Il y a aussi la manière dont le président démocrate entend financer tous ses projets, c’est-à-dire en allant chercher dans les poches des entreprises et des ménages les plus riches. « La théorie du ruissellement de la richesse n’a jamais fonctionné et il est temps de faire croître l’économie du bas et du milieu vers le haut », a-t-il déclaré dans son discours au Congrès jeudi.

L’annulation d’au moins une partie des baisses d’impôt de Donald Trump laisserait ce fardeau fiscal encore bien en dessous de ce qu’il était aux États-Unis avant la révolution reaganienne. Mais le projet de Joe Biden d’un impôt minimal sur les multinationales aurait le pouvoir de « nous faire basculer très vite dans une autre forme de mondialisation qui réconcilierait les peuples avec l’ouverture économique internationale », a dit dans Le Devoir mercredi l’expert international Gabriel Zucman.

Pas de temps à perdre

Encore faut-il que tous ces projets soient adoptés et mis en place. Disposant de la majorité la plus mince qui soit au Sénat, Joe Biden ne doit pas seulement composer avec un refus complet de coopérer de l’opposition républicaine, mais aussi avec la réticence d’au moins quelques élus de son propre camp effrayés devant la perspective d’un accroissement aussi rapide de l’État.

Depuis les derniers mois, les élus américains, comme des autres pays, se sont montrés exceptionnellement ouverts à un plus grand interventionnisme étatique, mais cela pourrait ne pas durer, a observé dans Le Devoir jeudi Paul Krugman. « On a été chanceux.

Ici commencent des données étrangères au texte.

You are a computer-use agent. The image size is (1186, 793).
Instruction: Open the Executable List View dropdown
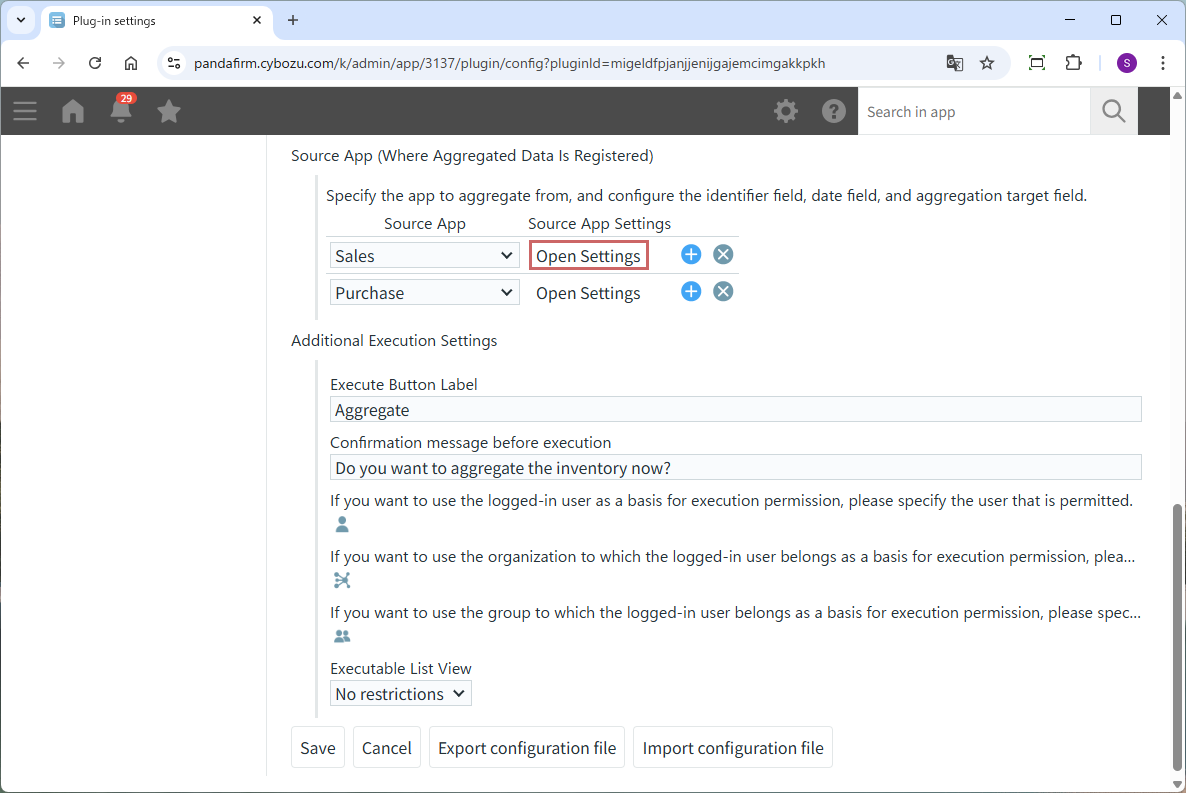pyautogui.click(x=400, y=694)
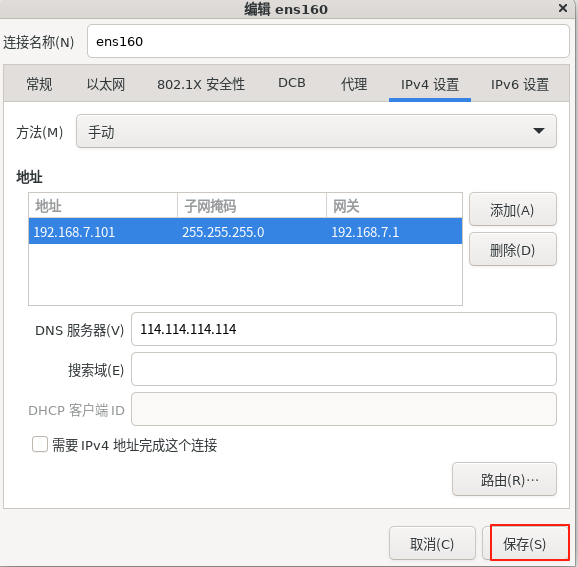This screenshot has height=567, width=578.
Task: Click the 连接名称 field containing ens160
Action: (x=328, y=41)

Le fait qu’on soit aux prises avec une crise sanitaire a fait en sorte qu’ils se sont sentis obligés d’être beaucoup plus actifs. »

Ironiquement, ce contexte pourrait toutefois se faire de moins en moins favorable avec les succès de la campagne de vaccination et l’effet stimulant des dépenses publiques sur la reprise économique, observaient cette semaine les experts. Pour Joe Biden, il n’y a pas de temps à perdre, les présidents ayant la fâcheuse tendance de perdre des plumes au Congrès lors des élections de mi-mandat. Les prochaines doivent se tenir à l’automne 2022.